The Lithuanian company was founded in 2020 by entrepreneurs Audrius Grušnis Kęstutis Lipnickas; after learning about the potential of insect protein they had the vision of creating “high-quality insect-derived ingredients for the food industry that excel in nutritional and functional qualities.”
Recognising the potential for a high-margin venture in the food industry, the company launched its pilot facility in 2022, enabling Divaks to develop its insect protein offering and is currently approaching the closing stages of its Series A funding round, having already secured a substantial part of its €67 million target.
And now, Divaks has announced its collaboration with Swiss technology group Bühler to build its first commercial-scale yellow mealworm plant, which will open for production in 2025, aiming to produce up to 15,000 tonnes of insect-derived products annually, and double its current production by 2030.
The plans to double production by 2030 align with the company’s anticipation of a significant rise in demand for insect protein as a direct reflection of consumer trends towards sustainable diets, Kęstutis Lipnickas, CEO of Divaks explains.
Bühler will be responsible for all process technology, including feedstock preparation to provide safe and nourishing feed to the larvae, and a fully automated larvae growth system with climate control.
Furthermore, Bühler will provide the processing line to transform the harvested larvae into textured insect proteins (TIP), insect protein concentrates (IPC), and other specialised food ingredients.

=== Entries supplied ===
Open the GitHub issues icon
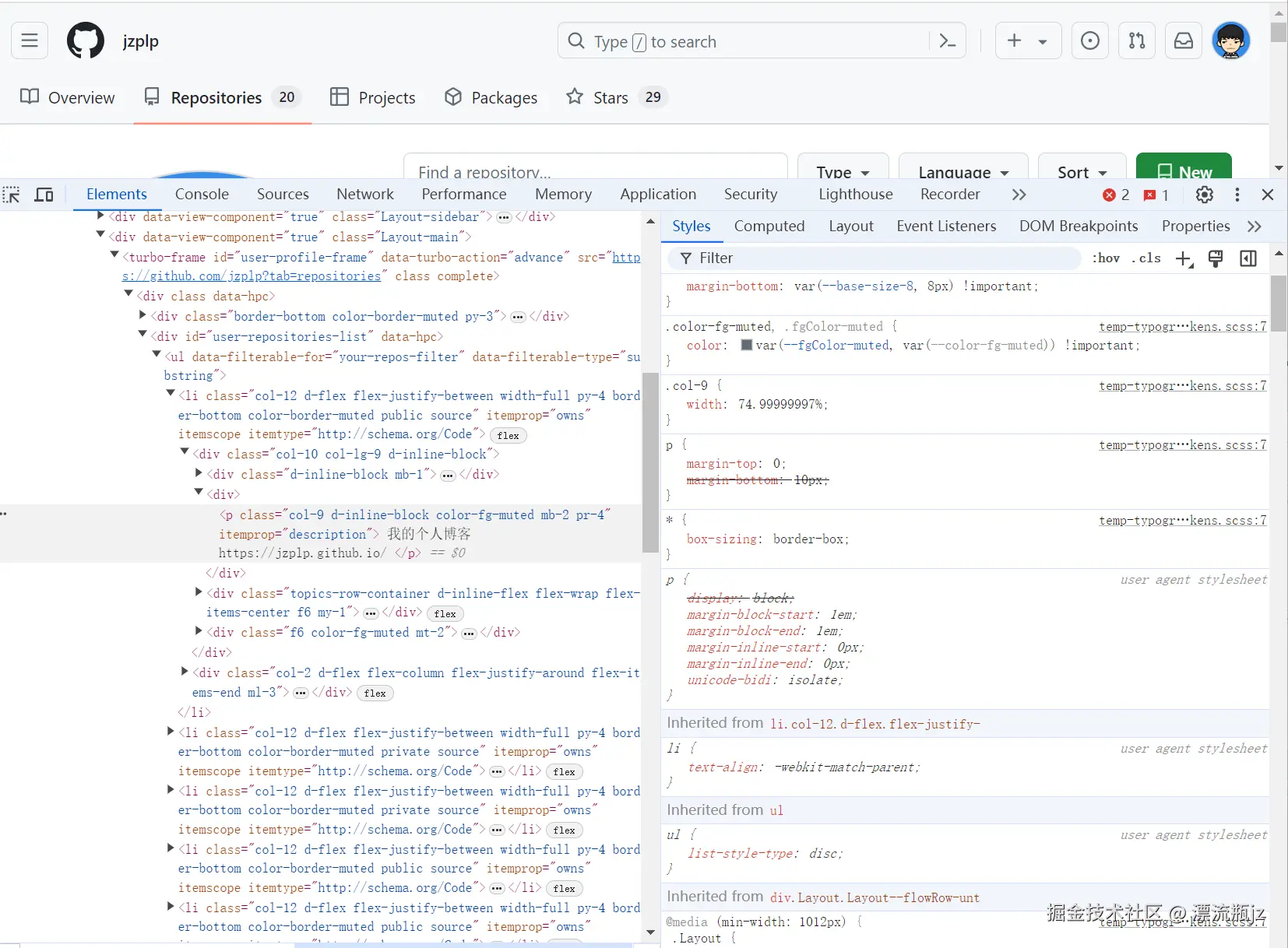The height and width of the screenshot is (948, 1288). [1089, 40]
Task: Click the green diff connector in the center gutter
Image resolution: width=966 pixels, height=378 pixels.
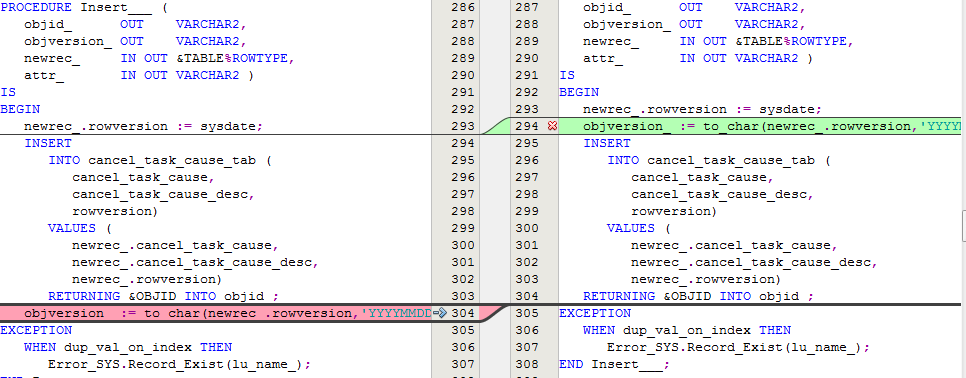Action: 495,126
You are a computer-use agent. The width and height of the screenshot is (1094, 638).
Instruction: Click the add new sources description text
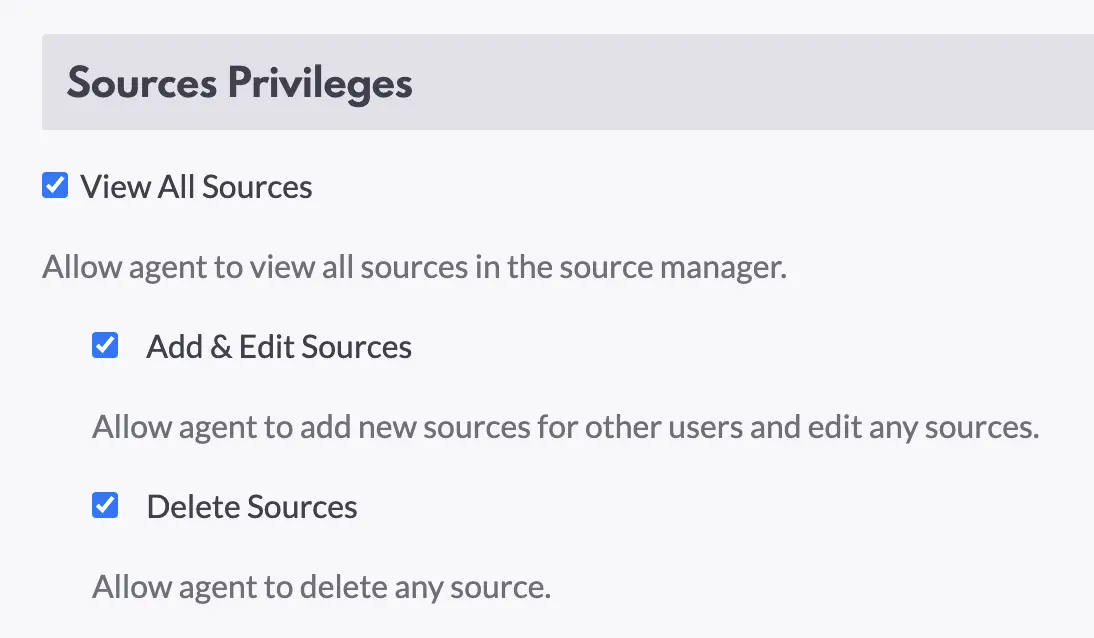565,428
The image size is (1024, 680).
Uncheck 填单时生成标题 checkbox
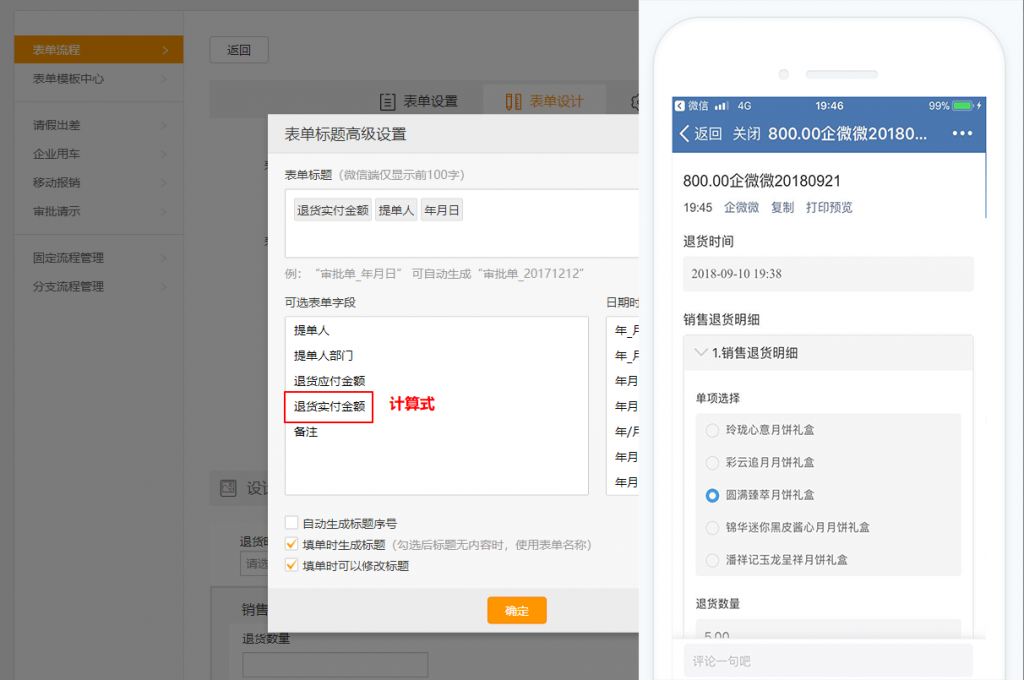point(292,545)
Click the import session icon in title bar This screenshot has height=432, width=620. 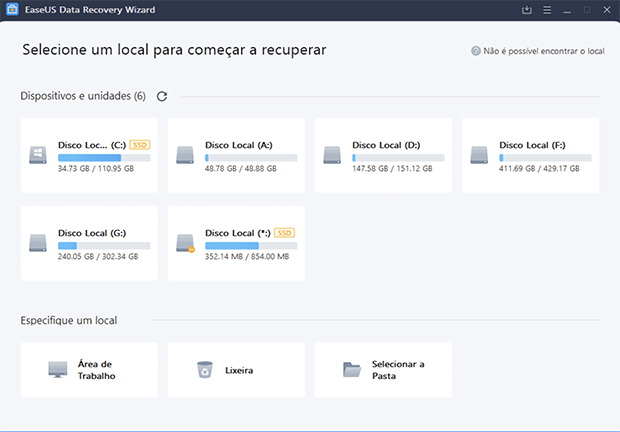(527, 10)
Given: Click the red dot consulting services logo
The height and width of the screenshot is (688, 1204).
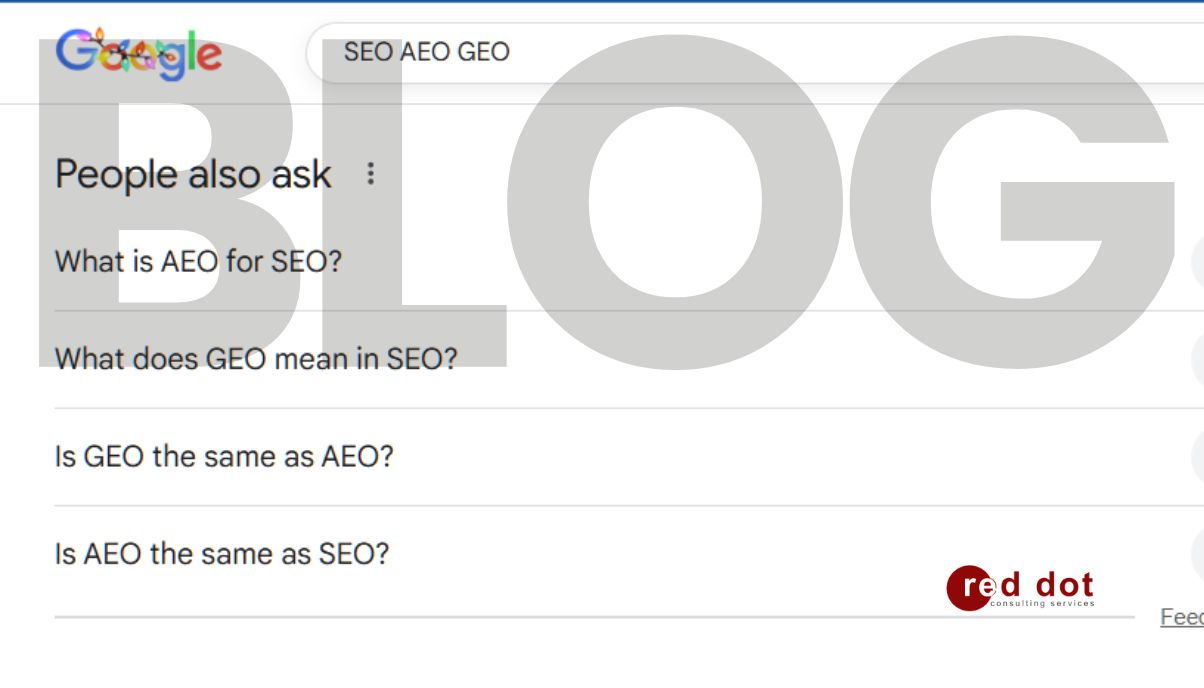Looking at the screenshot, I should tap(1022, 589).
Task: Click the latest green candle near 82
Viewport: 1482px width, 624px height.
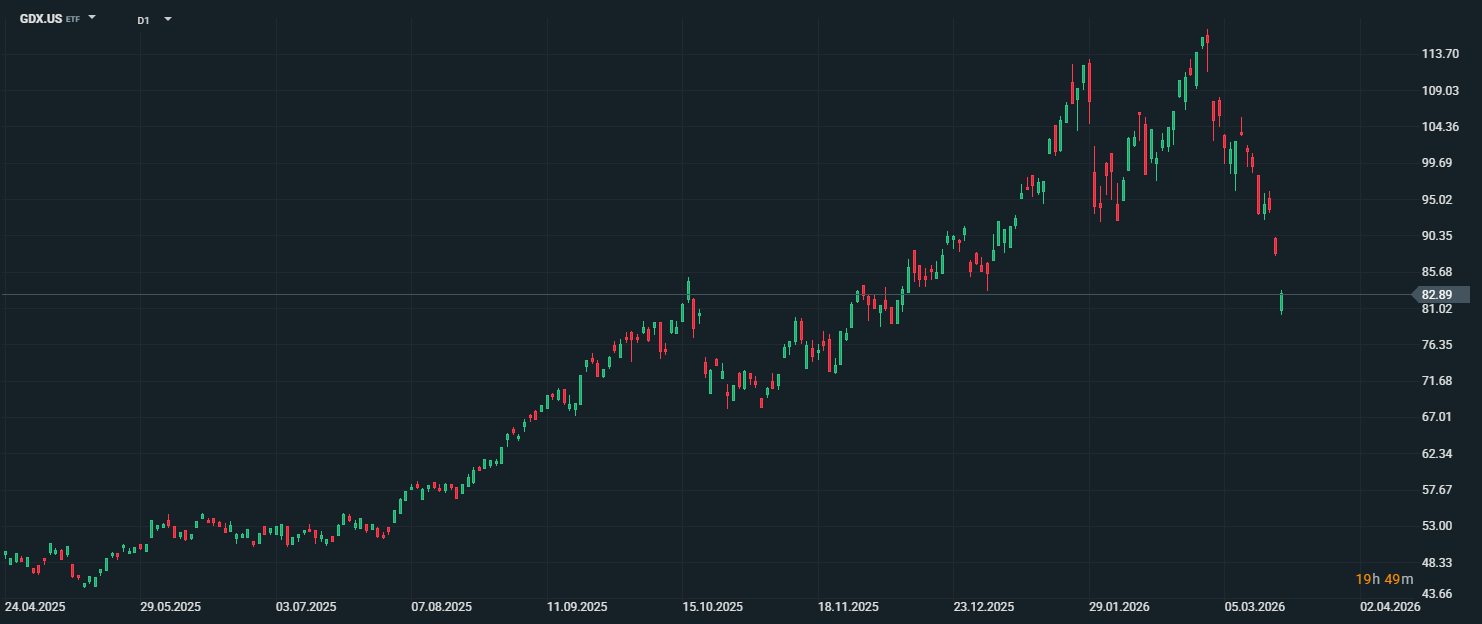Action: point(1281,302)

=== Problems and tasks ===
[a] According to the article on Divaks, how many tonnes of insect-derived products per year is the planned commercial-scale plant intended to produce?
[b] Extend the article on Divaks by continuing it from its final sentence, keeping to its subject and style.
The material that accompanies the article on Divaks is unrelated to it and should be treated as separate.

=== Answers ===
[a] Up to 15,000 tonnes annually.

[b]
Lipnickas states: “Bühler will deliver the state-of-the art technology we need, allowing us to focus on the most important activities: market development and creating sustainable products that excel in nutritional and functional qualities.”
Yellow mealworm (the larval form of the yellow mealworm darkling beetle, known as Tenebrio molitor), is an “environmentally friendly, nutritious protein source that can be used in applications including meat alternatives, sports nutrition, snacks, and confectionery as well as premium pet food,” Lipnickas explains.
“They are an excellent source of high-quality protein, with all nine essential amino acids necessary for human nutrition. They also contain healthy fats, vitamins, minerals, and dietary fibres.”
Insect proteins, including those from mealworms, have been found to have high digestibility rates.
Yellow mealworm is an ideal ingredient for sports nutrition, Lipnickas explains, as it is an area in which complete proteins are essential for muscle repair and growth.
“Insect-derived proteins are high in quality and can be easily digested, making them ideal for athletes who require efficient protein synthesis for muscle repair and growth.”
Additionally, he notes that “for consumers focused on health and wellness, insect proteins provide a nutrient-dense option.
“They are rich in vitamins and minerals, which can support overall health, and can be a part of diets that focus on weight management due to their high protein and low carbohydrate content.”
He adds that the potential for insect-derived ingredients in specialised food products is vast and continues to grow, as consumers become more aware of the environmental and health benefits of these sustainable protein sources.
Sustainability and circularity
The new plant will allow Divaks to utilise residue from the mealworm production as organic fertiliser, with the aim of contributing to healthier soils, in line with the company’s circular economy vision.
Lipnickas explains: “Mealworms contribute to a circular economy – they can be fed on low quality by product from grain processing and turn them into high-quality proteins.”
He adds that “from the sustainability point of view, mealworms have a lower environmental impact than traditional livestock farming.
“They emit fewer greenhouse gases, use less water and land - they are much more efficient at converting feed into body mass compared to livestock.”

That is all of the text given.